Adding CrowdStrike credentials to Oomnitza

To stream CrowdStrike Falcon network data into Oomnitza, add your CrowdStrike Falcon Client ID and Secret to the credentials vault in Oomnitza. 

Contents

1. Retrieving connection information from CrowdStrike
2. About adding credentials to Oomnitza
3. Adding global variables
4. Adding credentials

Retrieving connection information

You must retrieve the following information to add your credentials to Oomnitza:

• CrowdStrike base URL
• CrowdStrike client ID and secret

1. Log in to the Falcon UI.
2. Go to Support > API Clients and Keys.
3. Click Add new API Client.
4. Enter a name.
   1. Select the Hosts (Read) and Host Groups (Read) scopes for the asset integration. If you plan to run asset workflows, you must also have Write access.
   2. Select the User management (Read) scope for the user integration and SaaS workflow. If you plan to run one or more of the following user workflows, you must also have Write access: CrowdStrike Change User Name, CrowdStrike Change User Roles, CrowdStrike Delete User, and CrowdStrike Remove User Role.
5. Click Save.  Make sure you copy the base URL, client ID, and secret.

See CrowdStrike Authentication Guide

Adding CrowdStrike Falcon credentials to Oomnitza

About adding credentials

In the CrowdStrike Cloud Environment field, you enter a part of the base URL for CrowdStrike. You get the base URL when you generate the client ID and secret.

To enter the CrowdStrike Cloud Environment, you trim the prefix https:// and the suffix .comfrom the base URL. 

For example, if the base URL for your Crowdstrike Falcon instance is https://api.crowdstrike.com, you enter api.crowdstrike.

CrowdStrike base URLs might change or new base URLs might be added. The source of truth is the CrowdStrike Falcon Wiki. To check out the base URLs, go to the Glossary of Terms, and open the Base URL page.

Table: CrowdStrike Cloud Environment values 

Adding global variables

Save time when you create integrations and run workflows by adding connection information as global variables.

1. Click Configuration > General > Global Settings.
2. Click Add new variable.
3. Add the key value, which is the name of the variable.
4. Enter the value.
5. Save your changes.

The name of the key value is CrowdStrike Falcon.Api Domain.

To find out the value that you enter, see Table: CrowdStrike Cloud Environment values.

Important
US Commercial Cloud URL,https://api.crowdstrike.com, has a limit of 100,000 assets when you run the extended integration for CrowdStrike assets. All other CrowdStrike Cloud environments have a limit of 10,000 assets.

Adding credentials

To authorize connections between Oomnitza and CrowdStrike Falcon, complete these steps.

Figure: Adding credentials for CrowdStrike

Make life easier and add your credentials to Oomnitza before you create the integration.  
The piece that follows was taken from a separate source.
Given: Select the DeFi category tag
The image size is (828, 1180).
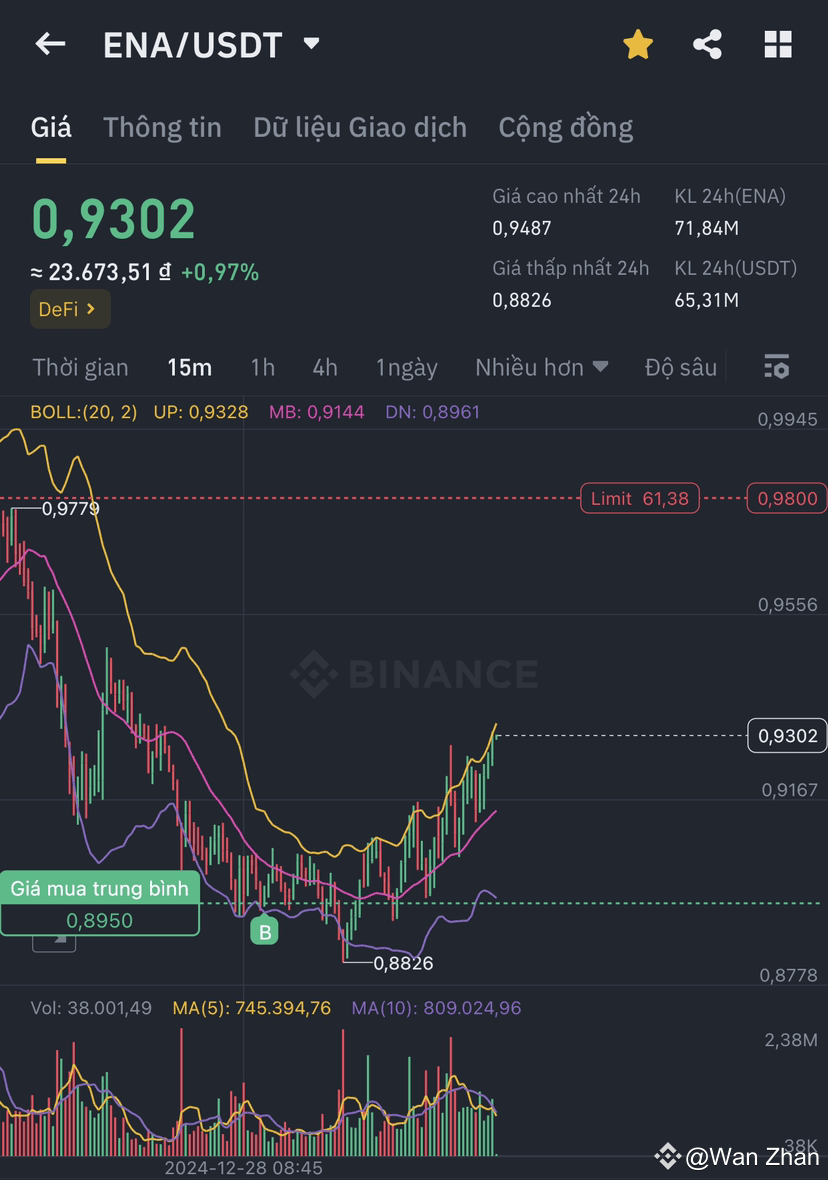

1. In Oomnitza, click Configuration > Security > Credentials.
2. Click Add new credential (+).
3. Search for the integration, and then click the forward arrow > to select the integration.
4. Enter your client credentials and any other additional information.
5. Click Authenticate. You are prompted to log in to authorize your request.
6. Click CREATE.

Add the information details

1. Click the AUTHORIZATION tab.
2. Ensure that OAuth 2.0 is selected as the Authorization type.
3. Ensure that Crowdstrike Falcon is selected from the SaaS list.
4. In the CrowdStrike Cloud Environment field, enter the highlighted part of the base URL for your region. If the base URL for your region is https:// api.crowdstrike.com, enter api.crowdstrike. 
5. Enter your CrowdStrike Falcon client ID and secret.
6. Click Authenticate.
7. Click CREATE. 

You use the credentials that you added to create and customize your CrowdStrike Falcon integrations with Oomnitza.